→ **Work order**
Exactly as they appear, print the line with "Turn off the service On switch" and each line after it through the end of the entries below; leave out pictures.

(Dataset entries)

►

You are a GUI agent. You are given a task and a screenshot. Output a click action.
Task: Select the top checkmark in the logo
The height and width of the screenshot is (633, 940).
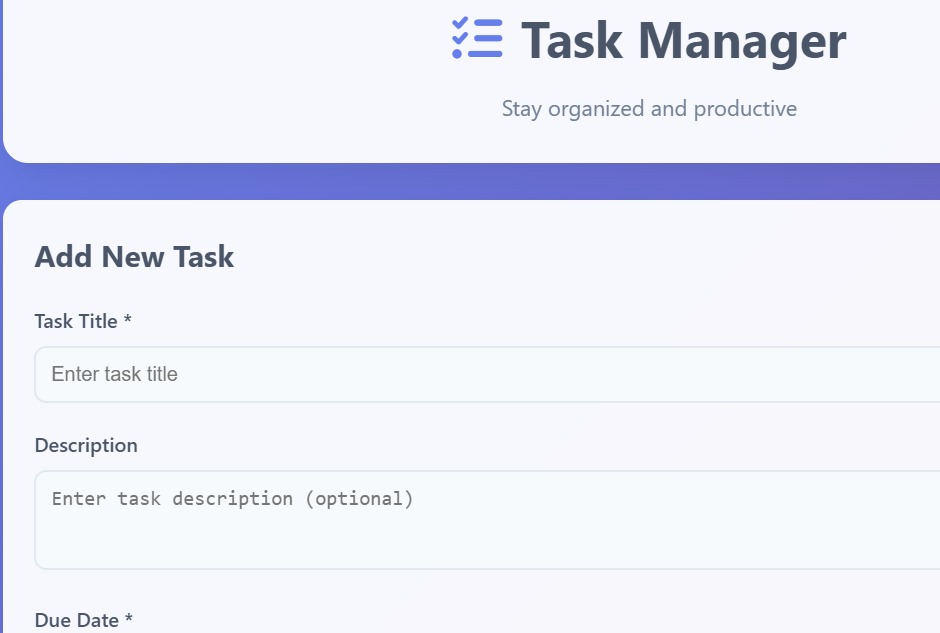pos(459,22)
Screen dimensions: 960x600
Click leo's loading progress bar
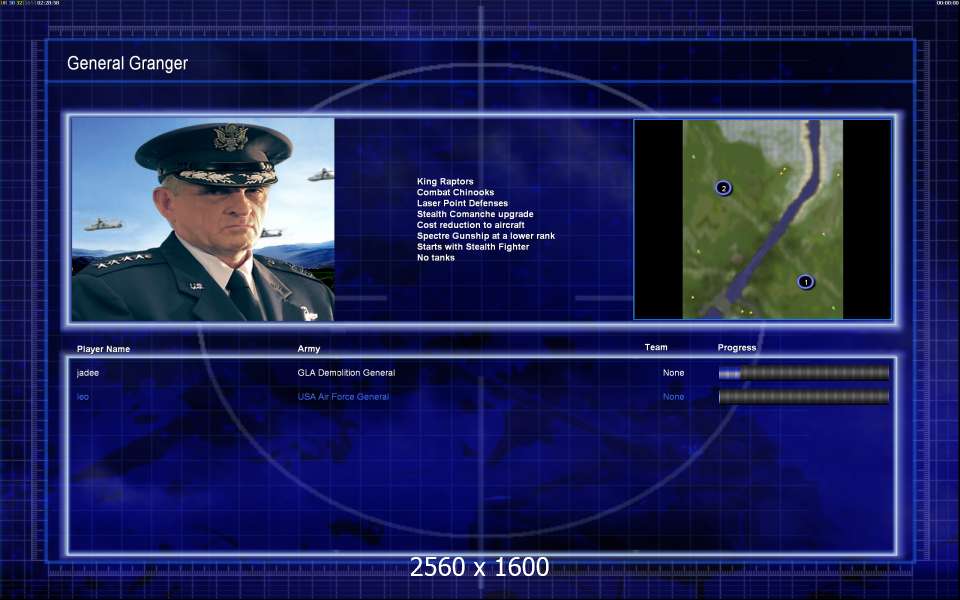coord(803,397)
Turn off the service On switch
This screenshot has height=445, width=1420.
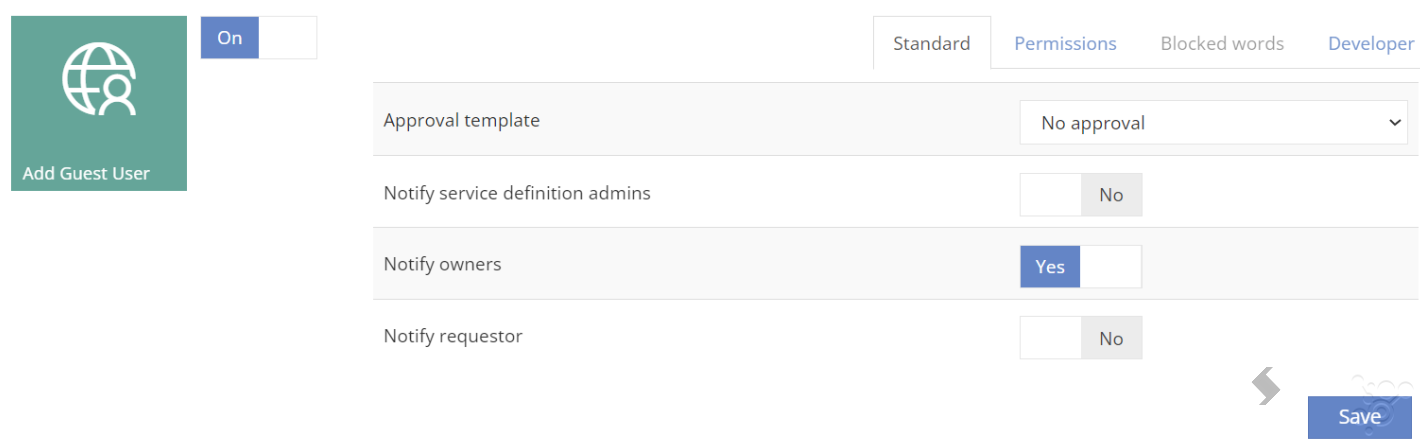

◄

→ **Output for this exercise**
Turn off the service On switch
This screenshot has height=445, width=1420.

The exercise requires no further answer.